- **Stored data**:
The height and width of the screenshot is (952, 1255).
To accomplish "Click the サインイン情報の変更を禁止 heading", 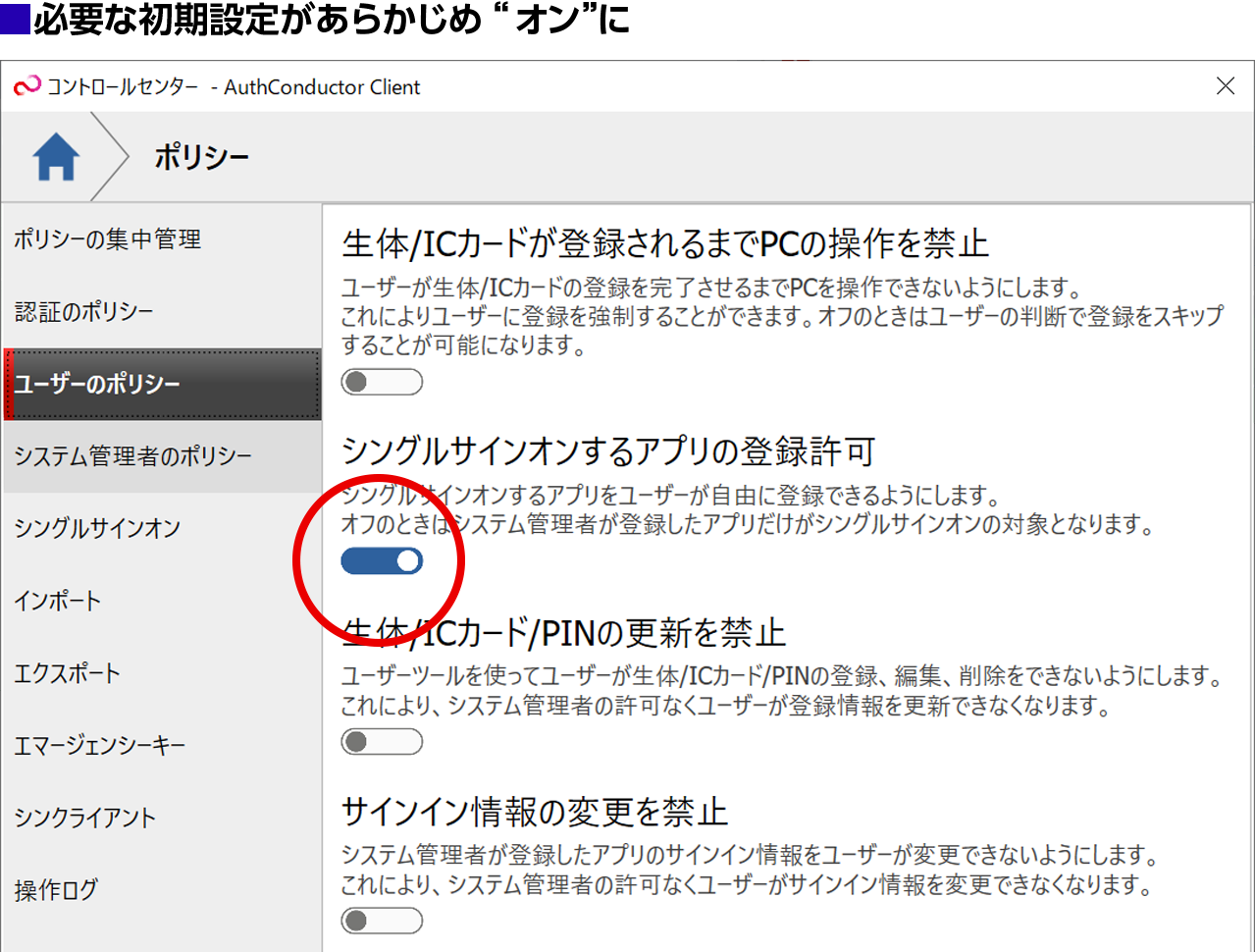I will (535, 813).
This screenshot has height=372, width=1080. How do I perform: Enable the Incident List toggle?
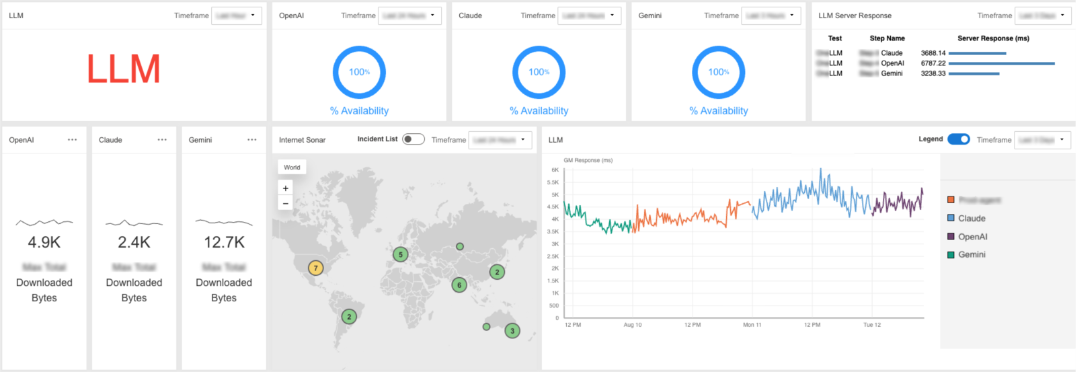pos(413,139)
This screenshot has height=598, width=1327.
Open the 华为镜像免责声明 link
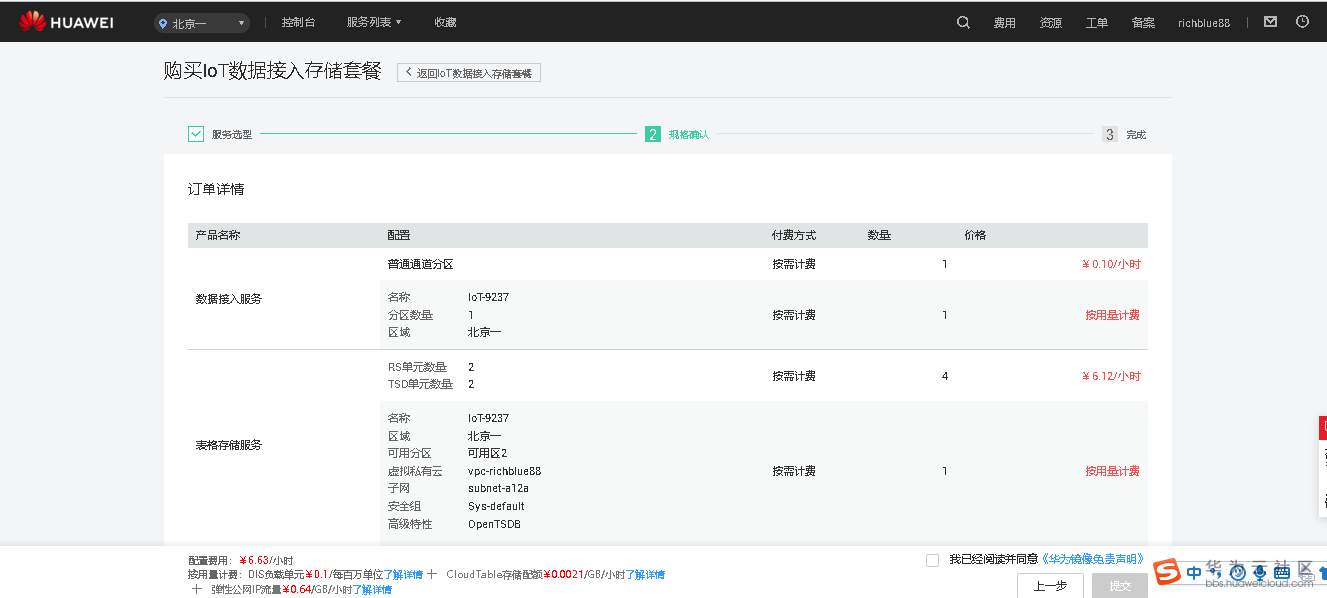(x=1094, y=558)
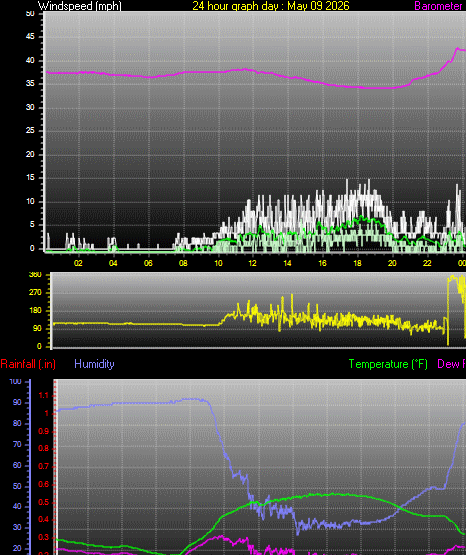Click the 50 mph windspeed axis value

(30, 13)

- **About this task**: The lines to copy run from the line containing "This screenshot has height=598, width=1327." through the end of the data above; copy exactly those, minus the pictures.

- **Response for this exercise**:
This screenshot has height=598, width=1327.
Open the 华为镜像免责声明 link
(x=1094, y=558)
Click the 50 mph windspeed axis value

(30, 13)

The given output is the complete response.